No one is very happy

about the impending postal service cuts, which include post office location closings and plans to kill next-day mail, because it's possible it will run out of cash in less than a year. Now, the U.S. Postal Service says, "In response to a request made by multiple U.S. Senators, [the USPS] has agreed to delay the closing or consolidation of any Post Office or mail processing facility until May 15, 2012. The Postal Service will continue all necessary steps required for the review of these facilities during the interim period, including public input meetings."

Further, the USPS says, "The Postal Service hopes this period will help facilitate the enactment of comprehensive postal legislation. Given the Postal Service’s financial situation and the loss of mail volume, the Postal Service must continue to take all steps necessary to reduce costs and increase revenue. The Postal Service receives no tax dollars for operating expenses and relies on the sale of postage, products and services to fund its operations." Basically, the USPS hopes the government can come up with legislation to help it avoid bankruptcy: The Huffington Post reports, "The Postal Service, which is expected to default Friday on a $5.5 billion payment to the Treasury, is forecast to lose a record $14.1 billion next year."

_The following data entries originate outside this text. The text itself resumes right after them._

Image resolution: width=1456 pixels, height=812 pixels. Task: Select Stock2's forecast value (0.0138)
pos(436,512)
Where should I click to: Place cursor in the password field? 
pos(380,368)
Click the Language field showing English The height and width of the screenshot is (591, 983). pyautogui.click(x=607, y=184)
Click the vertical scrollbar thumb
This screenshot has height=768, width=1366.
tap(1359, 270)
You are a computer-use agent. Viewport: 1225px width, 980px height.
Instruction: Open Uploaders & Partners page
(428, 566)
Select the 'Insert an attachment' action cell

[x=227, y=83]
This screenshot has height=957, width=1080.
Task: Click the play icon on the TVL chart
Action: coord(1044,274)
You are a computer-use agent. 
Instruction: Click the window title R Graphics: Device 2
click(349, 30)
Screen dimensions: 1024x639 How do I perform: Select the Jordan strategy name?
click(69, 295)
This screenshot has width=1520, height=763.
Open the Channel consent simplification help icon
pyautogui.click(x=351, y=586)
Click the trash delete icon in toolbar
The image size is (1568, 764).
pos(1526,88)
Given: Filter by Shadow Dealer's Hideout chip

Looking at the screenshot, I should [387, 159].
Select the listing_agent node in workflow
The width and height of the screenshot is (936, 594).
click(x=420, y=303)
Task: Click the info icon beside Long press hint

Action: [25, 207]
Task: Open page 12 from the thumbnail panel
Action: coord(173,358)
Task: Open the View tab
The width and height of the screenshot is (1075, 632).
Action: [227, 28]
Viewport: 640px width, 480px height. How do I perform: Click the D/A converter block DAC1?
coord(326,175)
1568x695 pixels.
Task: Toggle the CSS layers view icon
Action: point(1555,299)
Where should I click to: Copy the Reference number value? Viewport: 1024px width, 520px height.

At the bottom of the USPS statement, there's this note:

A self-supporting government enterprise, the U.S. Postal Service is the only delivery service that reaches every address in the nation, 150 million residences, businesses and Post Office Boxes. The Postal Service receives no tax dollars for operating expenses, and relies on the sale of postage, products and services to fund its operations. With 32,000 retail locations and the most frequently visited website in the federal government, usps.com, the Postal Service has annual revenue of more than $67 billion and delivers nearly 40 percent of the world’s mail. If it were a private sector company, the U.S. Postal Service would rank 29th in the 2010 Fortune 500. Black Enterprise and Hispanic Business magazines ranked the Postal Service as a leader in workforce diversity. The Postal Service has been named the Most Trusted Government Agency six consecutive years and the sixth Most Trusted Business in the nation by the Ponemon Institute.

In other words, it's doing a lot for the country without government support.